The first corner of the triangle can be thought of as a ‘birth clinic’, where new robot designs are created – comparable to creating the phenotypes (plants or animals) coded by the genotypes (DNA) of living organisms. The robotic genotypes are received by a fabricator, and used to create physical copies of the designs through 3D printing – while incorporating pre-fabricated sensors and actuators, which are attached in positions determined by the genotype.
In the second corner, the newborn robots pass through a ‘nursery’, which provides an environment for individual robots to learn, and control their bodies to perform simple tasks – increasing their chances of success in the real world.

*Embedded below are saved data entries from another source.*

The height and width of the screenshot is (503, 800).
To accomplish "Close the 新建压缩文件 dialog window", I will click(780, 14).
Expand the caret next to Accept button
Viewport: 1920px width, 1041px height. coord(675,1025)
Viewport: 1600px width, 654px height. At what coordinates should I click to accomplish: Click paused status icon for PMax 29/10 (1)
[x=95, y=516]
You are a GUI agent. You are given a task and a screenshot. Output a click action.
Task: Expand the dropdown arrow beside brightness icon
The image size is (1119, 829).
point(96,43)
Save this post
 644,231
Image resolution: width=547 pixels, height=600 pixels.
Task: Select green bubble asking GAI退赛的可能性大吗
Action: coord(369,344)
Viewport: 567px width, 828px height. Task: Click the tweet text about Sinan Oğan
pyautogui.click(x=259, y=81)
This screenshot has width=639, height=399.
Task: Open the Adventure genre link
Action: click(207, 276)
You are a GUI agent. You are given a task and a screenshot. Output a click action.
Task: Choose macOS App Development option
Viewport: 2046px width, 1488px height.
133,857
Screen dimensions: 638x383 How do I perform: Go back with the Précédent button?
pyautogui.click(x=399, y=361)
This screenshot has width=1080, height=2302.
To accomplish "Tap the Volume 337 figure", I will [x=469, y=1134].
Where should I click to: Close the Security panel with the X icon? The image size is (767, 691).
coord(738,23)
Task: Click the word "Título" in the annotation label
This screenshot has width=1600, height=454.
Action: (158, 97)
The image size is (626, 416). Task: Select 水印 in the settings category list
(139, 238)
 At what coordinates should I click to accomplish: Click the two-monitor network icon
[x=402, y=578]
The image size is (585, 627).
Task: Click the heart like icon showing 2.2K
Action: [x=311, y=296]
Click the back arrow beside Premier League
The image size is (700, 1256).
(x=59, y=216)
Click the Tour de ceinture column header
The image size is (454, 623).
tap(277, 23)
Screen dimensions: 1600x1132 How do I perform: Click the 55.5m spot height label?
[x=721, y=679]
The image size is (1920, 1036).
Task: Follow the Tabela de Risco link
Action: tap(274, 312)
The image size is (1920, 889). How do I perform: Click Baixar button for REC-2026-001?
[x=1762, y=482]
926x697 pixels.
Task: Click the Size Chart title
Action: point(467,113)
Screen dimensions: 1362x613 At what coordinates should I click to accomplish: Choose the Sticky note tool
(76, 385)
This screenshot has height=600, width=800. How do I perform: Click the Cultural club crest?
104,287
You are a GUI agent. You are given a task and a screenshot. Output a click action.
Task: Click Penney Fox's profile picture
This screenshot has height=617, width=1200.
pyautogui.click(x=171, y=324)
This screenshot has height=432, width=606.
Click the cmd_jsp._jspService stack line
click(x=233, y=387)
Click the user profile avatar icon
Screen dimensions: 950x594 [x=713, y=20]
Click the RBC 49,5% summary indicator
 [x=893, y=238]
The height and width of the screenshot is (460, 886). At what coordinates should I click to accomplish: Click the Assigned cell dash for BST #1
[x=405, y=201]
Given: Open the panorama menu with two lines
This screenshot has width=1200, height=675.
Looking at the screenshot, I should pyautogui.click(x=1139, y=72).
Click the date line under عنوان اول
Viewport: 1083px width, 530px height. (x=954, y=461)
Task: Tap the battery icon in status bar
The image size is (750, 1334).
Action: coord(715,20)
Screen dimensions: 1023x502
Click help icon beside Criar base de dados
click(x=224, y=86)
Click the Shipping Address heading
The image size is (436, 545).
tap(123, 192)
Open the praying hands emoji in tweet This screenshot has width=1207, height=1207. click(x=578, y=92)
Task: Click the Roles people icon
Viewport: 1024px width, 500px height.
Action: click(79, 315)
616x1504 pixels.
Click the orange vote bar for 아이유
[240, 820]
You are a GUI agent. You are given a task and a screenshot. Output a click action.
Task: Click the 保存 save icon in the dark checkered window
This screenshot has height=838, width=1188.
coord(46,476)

If robots perform poorly at this stage, they can be removed from the system, and their bodies recycled, ensuring that their faulty traits aren’t passed on to future generations.
If a robot acquires the necessary set of skills in the nursery, it is then deemed to be a fertile ‘adult’, and passes into the final corner of the triangle: the real world. Here, the robot must survive, carry out the instructions of its users, and potentially be selected for reproduction. In this case, it recombines its genotype with the genotype of another robot (the mating partner) and will pass the new genotype to the first corner of the triangle – complete with insights into how its design could be improved further.
In identifying these three key stages, the Triangle of Life ensures that robot reproduction doesn’t need to be confined to a single approach – so that it isn’t strictly necessary to decide beforehand on how evolution should play out. Building on this concept, Eiben has now introduced ‘EvoSphere’: a research platform which could be used to study the evolution of intelligent machines, and to design them for practical scenarios.
‘The EvoSphere consists of a robot fabricator, a training centre where ‘infant robots’ learn, and an Arena: an operational environment where robots live, work and reproduce’, Eiben describes. Such a system could present exciting opportunities in the future: such as the establishment of self-sustaining human settlements on planets like Mars.
While this would present immense logistical challenges if humans were to build a settlement from scratch, evolving robots which can readily adapt to harsh extraterrestrial environments could be used to build a functioning settlement before we even arrive – without posing any unnecessary risk to human life. Through further improvements to EvoSphere, Eiben hopes that these types of application, currently far beyond our technological capabilities, will soon become closer to reality.
How close are we to seeing EvoSphere being implemented practically?
To be cynical: about €2M away. To be pragmatic: if we give up on fully automated fabrication of robot babies (and have experimenters finalise the assembly of new robots), then we are just a few (two to four) years away. If we go for the fully hands-free system, where an advanced combination of 3D-printers and robot arms constructs the robot babies, then it could take five to ten years, depending on the type of robots, their materials, components, sensors, and actuators.